COMEY, JAMES: SAW SEASHELLS BY THE SEASHORE.

UNITED STATES OF AMERICA v. COMEY, JAMES

—Guest Contribution:

Vito Haeckeler, C-of-C-C man-on-the-beach


I’m walking along the strand—someone told me that’s what you call it—and I’m in North Carolina where the Wright Brothers first powered flight got their start. Wind, sand, nothing fancy. Guys figured out how to fly here. Good for them.

I hear—don’t ask me where—that some of that glider canvas got turned into little girls’ dresses later. Fine touch. Things change jobs. Cloth is cloth. It may be poetic.

Vito saw seashells by the seashore

I’m looking down, like you do on a beach, and this stupid rhyme comes back to me:

Can’t shake it. Probably because of that story about James Comey and the shells. Numbers in the sand. 8-6-4-7. Everybody suddenly very interested in what shells “mean.”

Look—I’m not saying the manchild Comey didn’t know what he was doing. You line up numbers like that, you’re not counting coconuts. He knew.

Fine.

That’s not even the interesting part.

So yeah, reminds me of kids on a playground arguing over nothing.

“You stepped on the line.” “No I didn’t.” “Yes you did.”

Back and forth like it matters, nobody giving an inch. And somehow they turned seashells on a beach into a federal case.

Used to be sticks and stones break your bones, words never hurt you. Now it’s shells. Apparently shells can hurt you.


Talking about arranging random bits. . .

I remember hearing about that writer—William Burroughs—cutting up pages, moving words around, making new meaning out of old stuff. The cut-up method.

Honestly, I always figured he got that from old gangster movies—guys clipping letters out of magazines to make ransom notes. Same move, just dressed up nicer.

I don’t pretend to get cutup, but I get this: you take pieces, line ’em up, and now it means something. Because it does—because you know it does. And we all can see it.

Wild Bill at it again.

So now I’m looking at shells thinking:

I think this is that William Burroughs thing—only nobody cut anything.

Maybe he could say the beach did it. Or the eye did it. Same difference now, apparently. The ocean could become his defense—though it’d be tough to subpoena the tide.


See? So now a shell becomes a number. A number becomes a phrase. A phrase became intent.

Intent gets paperwork.

If the beach is writing now, we’re in trouble.

I’m free associating. Indulge me. I don’t know why, but I wrote this down:

—Like Sands Through the Hourglass, So Are the Lies of Our Days—Countless as the Grains Along the Shore.
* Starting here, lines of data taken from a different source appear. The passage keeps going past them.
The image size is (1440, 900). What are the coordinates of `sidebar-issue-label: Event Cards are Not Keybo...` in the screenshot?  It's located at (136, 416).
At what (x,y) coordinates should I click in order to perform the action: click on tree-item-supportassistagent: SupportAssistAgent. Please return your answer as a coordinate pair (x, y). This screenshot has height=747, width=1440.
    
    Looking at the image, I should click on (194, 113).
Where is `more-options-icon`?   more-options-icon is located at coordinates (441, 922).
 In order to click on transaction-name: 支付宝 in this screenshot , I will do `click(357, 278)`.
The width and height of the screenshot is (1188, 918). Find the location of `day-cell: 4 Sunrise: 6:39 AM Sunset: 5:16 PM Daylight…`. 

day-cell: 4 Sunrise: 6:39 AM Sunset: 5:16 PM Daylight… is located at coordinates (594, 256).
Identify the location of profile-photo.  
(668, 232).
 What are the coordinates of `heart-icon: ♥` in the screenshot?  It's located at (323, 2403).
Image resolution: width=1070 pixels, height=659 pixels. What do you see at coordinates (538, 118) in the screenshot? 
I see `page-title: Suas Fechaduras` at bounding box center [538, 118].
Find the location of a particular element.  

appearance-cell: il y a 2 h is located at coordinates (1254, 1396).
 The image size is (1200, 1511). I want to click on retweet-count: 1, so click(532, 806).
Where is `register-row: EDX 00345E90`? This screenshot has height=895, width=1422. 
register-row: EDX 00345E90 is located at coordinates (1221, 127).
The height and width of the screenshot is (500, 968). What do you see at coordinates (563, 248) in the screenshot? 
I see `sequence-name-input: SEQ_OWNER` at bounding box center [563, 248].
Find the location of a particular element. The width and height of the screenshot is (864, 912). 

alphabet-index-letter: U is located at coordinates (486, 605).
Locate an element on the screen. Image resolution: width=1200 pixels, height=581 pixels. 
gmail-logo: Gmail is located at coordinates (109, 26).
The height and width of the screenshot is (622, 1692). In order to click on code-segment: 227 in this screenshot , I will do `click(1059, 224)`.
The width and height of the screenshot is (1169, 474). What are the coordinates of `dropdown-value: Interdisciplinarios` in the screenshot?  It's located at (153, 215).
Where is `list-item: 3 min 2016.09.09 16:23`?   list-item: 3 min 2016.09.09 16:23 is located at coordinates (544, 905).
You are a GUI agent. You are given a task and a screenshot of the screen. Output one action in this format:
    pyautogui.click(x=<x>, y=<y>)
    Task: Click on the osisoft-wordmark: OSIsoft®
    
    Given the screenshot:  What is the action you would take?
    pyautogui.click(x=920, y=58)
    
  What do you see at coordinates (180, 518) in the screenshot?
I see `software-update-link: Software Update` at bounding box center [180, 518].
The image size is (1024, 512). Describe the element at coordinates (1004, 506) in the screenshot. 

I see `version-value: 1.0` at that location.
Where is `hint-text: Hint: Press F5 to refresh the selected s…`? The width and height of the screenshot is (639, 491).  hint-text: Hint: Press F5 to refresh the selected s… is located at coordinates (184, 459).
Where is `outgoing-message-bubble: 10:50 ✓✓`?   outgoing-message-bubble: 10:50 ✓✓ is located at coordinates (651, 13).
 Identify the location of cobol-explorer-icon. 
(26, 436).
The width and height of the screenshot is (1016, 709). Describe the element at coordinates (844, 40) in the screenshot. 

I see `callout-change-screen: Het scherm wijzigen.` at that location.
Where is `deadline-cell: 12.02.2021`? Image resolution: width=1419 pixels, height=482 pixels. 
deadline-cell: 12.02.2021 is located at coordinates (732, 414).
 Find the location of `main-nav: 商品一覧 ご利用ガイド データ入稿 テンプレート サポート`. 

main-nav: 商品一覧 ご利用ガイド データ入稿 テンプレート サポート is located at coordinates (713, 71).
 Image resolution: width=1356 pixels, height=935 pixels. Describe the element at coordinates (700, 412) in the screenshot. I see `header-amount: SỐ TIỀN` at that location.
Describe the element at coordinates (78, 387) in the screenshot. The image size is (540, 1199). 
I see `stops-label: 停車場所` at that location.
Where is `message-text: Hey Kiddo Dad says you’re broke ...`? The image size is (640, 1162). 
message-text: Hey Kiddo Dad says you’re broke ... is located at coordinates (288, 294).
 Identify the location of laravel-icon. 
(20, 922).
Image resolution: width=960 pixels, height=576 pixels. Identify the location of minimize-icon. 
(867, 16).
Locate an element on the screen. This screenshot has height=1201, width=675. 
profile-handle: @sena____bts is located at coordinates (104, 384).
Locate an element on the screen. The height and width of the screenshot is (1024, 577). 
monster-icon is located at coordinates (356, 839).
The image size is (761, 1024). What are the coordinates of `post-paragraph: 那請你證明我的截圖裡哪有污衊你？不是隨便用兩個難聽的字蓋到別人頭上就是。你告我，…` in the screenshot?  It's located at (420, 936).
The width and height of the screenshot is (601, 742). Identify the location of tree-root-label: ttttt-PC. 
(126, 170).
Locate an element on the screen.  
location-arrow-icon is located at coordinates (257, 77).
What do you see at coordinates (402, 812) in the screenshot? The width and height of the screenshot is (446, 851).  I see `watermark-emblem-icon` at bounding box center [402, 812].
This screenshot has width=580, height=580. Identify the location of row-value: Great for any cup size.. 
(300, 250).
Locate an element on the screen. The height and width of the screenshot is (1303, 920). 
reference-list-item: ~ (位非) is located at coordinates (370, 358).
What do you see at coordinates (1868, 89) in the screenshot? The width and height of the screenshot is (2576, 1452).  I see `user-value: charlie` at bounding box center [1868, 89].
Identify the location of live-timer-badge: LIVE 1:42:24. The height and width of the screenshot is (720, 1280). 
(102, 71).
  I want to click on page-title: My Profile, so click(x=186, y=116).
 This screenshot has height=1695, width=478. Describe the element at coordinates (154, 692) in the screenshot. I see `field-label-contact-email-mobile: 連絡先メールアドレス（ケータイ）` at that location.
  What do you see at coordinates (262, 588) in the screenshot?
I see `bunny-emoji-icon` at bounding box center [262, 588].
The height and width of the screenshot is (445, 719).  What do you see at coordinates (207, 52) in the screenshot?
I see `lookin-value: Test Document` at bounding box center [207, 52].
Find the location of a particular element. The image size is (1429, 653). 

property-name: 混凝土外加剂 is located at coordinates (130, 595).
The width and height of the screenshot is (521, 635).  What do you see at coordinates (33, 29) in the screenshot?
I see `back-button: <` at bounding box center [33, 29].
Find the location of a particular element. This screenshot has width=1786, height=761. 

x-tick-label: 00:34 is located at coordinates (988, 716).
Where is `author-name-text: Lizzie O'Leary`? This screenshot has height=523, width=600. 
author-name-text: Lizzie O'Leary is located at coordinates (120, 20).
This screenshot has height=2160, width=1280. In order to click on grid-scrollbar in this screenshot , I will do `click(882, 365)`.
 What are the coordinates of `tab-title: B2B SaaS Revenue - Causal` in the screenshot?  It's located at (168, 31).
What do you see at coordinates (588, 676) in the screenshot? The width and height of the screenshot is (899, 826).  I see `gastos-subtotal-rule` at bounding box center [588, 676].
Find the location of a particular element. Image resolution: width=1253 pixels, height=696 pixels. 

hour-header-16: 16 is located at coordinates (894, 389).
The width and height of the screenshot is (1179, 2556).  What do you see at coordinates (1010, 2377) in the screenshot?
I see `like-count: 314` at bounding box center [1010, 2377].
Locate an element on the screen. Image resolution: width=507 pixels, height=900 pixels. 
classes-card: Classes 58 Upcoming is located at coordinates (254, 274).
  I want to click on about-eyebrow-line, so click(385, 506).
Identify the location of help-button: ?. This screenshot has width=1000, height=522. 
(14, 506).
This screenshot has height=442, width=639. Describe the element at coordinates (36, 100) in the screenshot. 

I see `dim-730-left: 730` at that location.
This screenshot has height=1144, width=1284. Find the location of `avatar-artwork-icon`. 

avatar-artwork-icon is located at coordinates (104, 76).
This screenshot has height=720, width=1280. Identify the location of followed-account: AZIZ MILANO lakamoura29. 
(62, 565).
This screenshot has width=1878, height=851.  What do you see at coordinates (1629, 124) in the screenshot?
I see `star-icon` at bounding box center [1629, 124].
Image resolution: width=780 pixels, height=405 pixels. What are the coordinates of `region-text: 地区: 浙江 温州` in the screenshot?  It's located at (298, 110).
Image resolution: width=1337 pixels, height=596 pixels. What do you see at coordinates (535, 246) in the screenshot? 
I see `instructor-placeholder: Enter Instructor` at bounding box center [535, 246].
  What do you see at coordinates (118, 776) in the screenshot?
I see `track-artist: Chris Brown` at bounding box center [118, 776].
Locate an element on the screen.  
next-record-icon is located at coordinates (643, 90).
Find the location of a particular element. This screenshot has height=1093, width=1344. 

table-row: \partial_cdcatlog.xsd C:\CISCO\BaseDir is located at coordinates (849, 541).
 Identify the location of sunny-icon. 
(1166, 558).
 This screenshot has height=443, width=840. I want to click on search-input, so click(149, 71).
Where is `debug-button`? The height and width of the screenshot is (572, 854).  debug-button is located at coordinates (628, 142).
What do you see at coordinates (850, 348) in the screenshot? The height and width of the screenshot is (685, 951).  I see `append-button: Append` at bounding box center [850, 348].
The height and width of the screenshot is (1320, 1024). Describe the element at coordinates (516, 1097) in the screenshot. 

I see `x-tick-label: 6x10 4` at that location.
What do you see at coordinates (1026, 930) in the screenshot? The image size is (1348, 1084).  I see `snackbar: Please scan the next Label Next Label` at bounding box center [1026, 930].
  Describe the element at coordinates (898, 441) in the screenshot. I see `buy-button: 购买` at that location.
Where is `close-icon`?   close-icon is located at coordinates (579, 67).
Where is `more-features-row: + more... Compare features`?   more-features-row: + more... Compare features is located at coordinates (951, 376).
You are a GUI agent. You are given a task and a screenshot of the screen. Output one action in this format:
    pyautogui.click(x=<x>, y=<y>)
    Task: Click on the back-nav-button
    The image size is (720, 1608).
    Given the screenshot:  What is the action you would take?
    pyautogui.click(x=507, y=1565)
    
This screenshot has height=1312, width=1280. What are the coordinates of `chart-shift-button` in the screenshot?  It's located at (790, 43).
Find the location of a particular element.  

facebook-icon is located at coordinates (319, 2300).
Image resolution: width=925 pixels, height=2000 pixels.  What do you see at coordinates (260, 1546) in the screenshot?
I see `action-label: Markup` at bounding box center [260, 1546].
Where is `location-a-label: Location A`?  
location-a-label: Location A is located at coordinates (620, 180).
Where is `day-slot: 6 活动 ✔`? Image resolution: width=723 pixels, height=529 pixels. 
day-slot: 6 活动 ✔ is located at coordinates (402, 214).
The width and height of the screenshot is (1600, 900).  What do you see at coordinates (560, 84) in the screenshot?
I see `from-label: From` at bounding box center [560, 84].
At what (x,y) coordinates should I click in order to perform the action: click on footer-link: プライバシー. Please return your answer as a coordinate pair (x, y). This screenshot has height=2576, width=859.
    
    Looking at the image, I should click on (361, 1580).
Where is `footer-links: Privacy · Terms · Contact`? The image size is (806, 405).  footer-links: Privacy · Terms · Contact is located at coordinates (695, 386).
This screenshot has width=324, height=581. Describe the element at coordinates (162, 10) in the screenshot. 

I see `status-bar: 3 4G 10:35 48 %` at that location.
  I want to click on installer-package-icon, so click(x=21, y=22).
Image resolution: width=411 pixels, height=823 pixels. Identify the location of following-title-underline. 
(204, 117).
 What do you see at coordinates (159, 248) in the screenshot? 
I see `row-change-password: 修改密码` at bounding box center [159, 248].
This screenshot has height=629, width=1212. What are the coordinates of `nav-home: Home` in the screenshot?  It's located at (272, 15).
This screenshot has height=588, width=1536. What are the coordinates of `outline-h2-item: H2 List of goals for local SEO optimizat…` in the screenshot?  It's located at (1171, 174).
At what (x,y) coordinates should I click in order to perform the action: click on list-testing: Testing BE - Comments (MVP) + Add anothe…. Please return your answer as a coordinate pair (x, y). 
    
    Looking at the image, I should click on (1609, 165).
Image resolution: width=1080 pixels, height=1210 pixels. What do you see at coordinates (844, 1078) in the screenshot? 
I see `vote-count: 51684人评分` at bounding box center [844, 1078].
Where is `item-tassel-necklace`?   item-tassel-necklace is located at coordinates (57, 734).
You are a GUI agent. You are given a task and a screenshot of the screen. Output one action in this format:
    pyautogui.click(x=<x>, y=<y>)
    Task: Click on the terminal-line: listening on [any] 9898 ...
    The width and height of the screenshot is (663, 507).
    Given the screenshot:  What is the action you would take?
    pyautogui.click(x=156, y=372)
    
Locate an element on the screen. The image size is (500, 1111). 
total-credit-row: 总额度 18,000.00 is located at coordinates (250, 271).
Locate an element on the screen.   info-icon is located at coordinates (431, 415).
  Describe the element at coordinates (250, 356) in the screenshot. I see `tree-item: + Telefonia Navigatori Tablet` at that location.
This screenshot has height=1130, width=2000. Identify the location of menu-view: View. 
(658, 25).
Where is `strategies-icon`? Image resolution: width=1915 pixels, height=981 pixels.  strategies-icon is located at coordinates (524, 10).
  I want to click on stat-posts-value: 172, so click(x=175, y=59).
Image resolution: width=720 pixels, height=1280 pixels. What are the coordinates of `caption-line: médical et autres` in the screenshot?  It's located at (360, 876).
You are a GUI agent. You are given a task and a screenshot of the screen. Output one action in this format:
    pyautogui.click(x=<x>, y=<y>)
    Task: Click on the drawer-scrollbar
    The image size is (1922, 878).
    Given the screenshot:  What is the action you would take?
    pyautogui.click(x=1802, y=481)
I don’t know where that came from. Probably an old soap opera intro and the beach. Anyway, here goes:


SHELL GAMES ON THE SHORE

Comey saw seashells by the seashore,
Not just shells—looked like more.

Eight and six, then four and seven,
Waves don’t count—but people reckon.

They said: “Sir, what did you imply?”
He said: “Nothing. Just walked by.”

But once you see it, it won’t quit—
Hard to unsee something like it.

She sells seashells—no one cares.
He sees numbers—now it’s theirs.

So now it’s written, logged, and stored,
Sent on up—becomes a cause.

There’s a judge who’s trained to see
What something might be meant to be—

A judge who Long Marched, step by step,
Through halls that teach what signs accept;
Through journals, courts, and all those walls,
Till now he’s standing in those halls.

Now he hears the beach like proof,
Tries to pin it down as truth.

And if a jury says it’s so,
Locks it in and calls it known,
He’ll take a look, pull it apart—
See where thinking outran start.

Courts can test what people claim,
But proof’s not just a guessing game.

And when it’s done Appeal Away!
The shells remain. The charge. . . withdrawn.


I’m not looking down as much anymore. And I’m certainly not gonna rearrange seashells on the seashore.


25 or 6 to 4 by Chicago — roughly 3:34 or 3:35 a.m.
Come to think of it, that’s about when I started this.